You can see an example of using style sheets for pop-up menu creation in Recipe 10.9, if you prefer that technique. It may require some trial and error to achieve the desired dimensions, unless you use even more sophisticated techniques found in the commercial pop-up menu libraries available from several developer-oriented web sites.

Just because the recipe shown here uses the oncontextmenu event handler to display the menu doesn't mean that you are limited to employing that event as the trigger. A rollover (onmouseover event handler) for the highlighted entries works just as well, and, in fact, operates on more browsers.

One of the challenges facing the Solution is how to correlate the context menu choices with a parallel set of URLs. The recipe utilizes a custom script object (cMenu), which is defined with string index values. For performance reasons (i.e., snappy response to right-clicking on a highlighted entry), the cMenu object string indexes correspond to the IDs of the highlighted spans, speeding the determination (in the showContextMenu( ) function) of the ID of the div context menu associated with the highlighted entry (cMenu["spanID"].menuID).

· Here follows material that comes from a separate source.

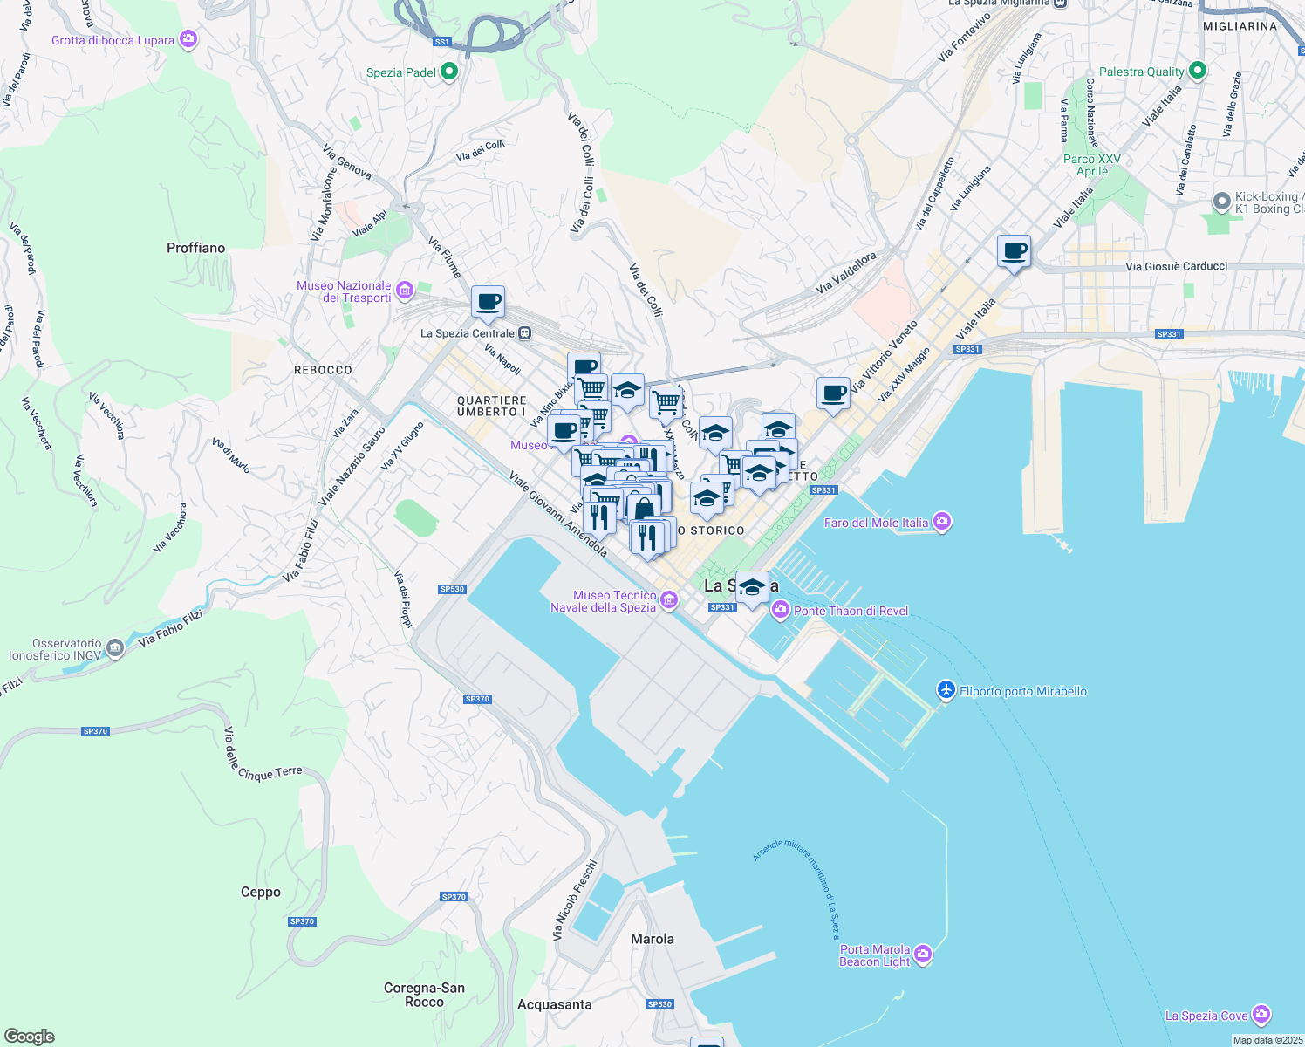Select the cafe marker near Via Vittorio Veneto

Each indexed entry of the cMenu object is an object in itself, which has two properties. The first, menuID, is the ID of the div context menu associated with the highlighted span entry. The second property is an array of URLs for each item in the context menu. The order of URL values in the array is the same as the order of the td elements in the menu. Given a user choice of a td element (as detected by the onmouseup event targeted at one of the td elements), the getHref( ) function can calculate the key information it needs to retrieve the URL from the cMenu object: the ID of the context menu holding that td element and the row in which the td element lives.

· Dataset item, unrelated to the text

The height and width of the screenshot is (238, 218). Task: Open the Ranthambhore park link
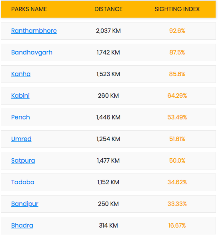(34, 31)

There is actually an easier way to accomplish this other than the indirect approach using the cMenu object, but it entails embedding more page-specific data within the HTML code, including the application of a custom attribute. I elected to avoid this technique because, without getting into XML namespaces and XHTML coding, the custom attribute would not validate against standard DTDs. Of course, not every developer is concerned with validation, in which case, adding an attribute to the td elements of the menus pointing to the associated URL simplifies the activity taking place in the execMenu( ) function. For example, if the td elements have an href attribute whose value is the URL for the entry, the deeply nested statement in execMenu( ) doesn't need the getHref( ) function at all. Instead, it simply reads the custom attribute of the td element:

location.href = elem.getAttribute("href");

Event processing is a vital aspect of this recipe. The code successfully works with both the W3C and IE concepts of event capture, which have little to do with each other. In the initContextMenus( ) function, a W3C DOM event model browser binds oncontextmenu (supported in NN 6 and later, although not a sanctioned W3C DOM Level 2 event) and onclick events to the body in the capture phase of event propagation. This lets these events get processed before they reach their targets, making it easier to curb their default actions when we don't want them to occur.

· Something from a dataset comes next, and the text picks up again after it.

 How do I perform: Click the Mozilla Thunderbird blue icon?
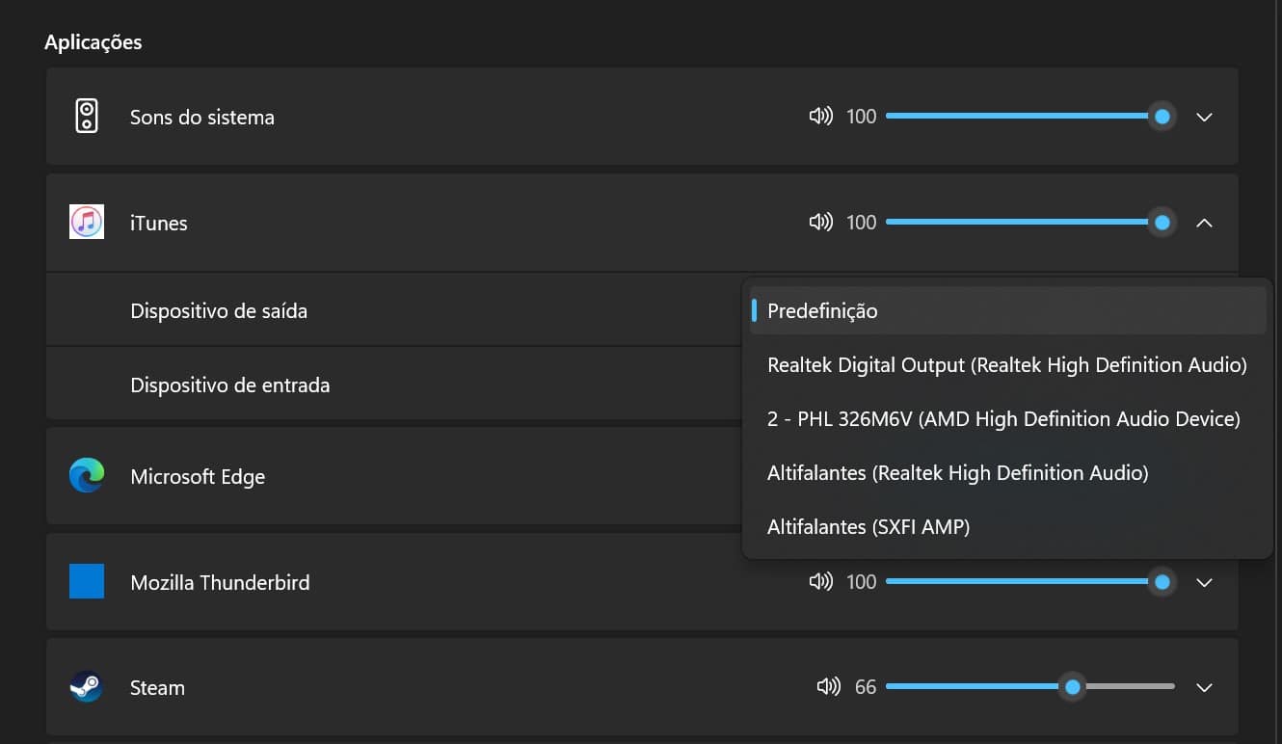87,582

On the IE side, event capture is for mouse events only, and is intended to be a temporary state. In capture mode, mouse events are directed to the element for which the setCapture( ) method is invoked. The browser goes into a kind of modal state, during which the user cannot access other page elements by the mouse because the events on elements outside of the invoking element automatically go to the invoking element. Thus, each div menu element has an onclick event handler assigned that hides the context menus. With a context menu showing, if the user clicks anywhere outside of the menus, they disappear, just like a browser-based context menu. Hiding the context menus disengages capture mode in IE, returning mouse activity to normal.

10.7.4 See Also

Recipe 13.1 for positioning an element on the page; Recipe 12.7 for changing the visibility of an element.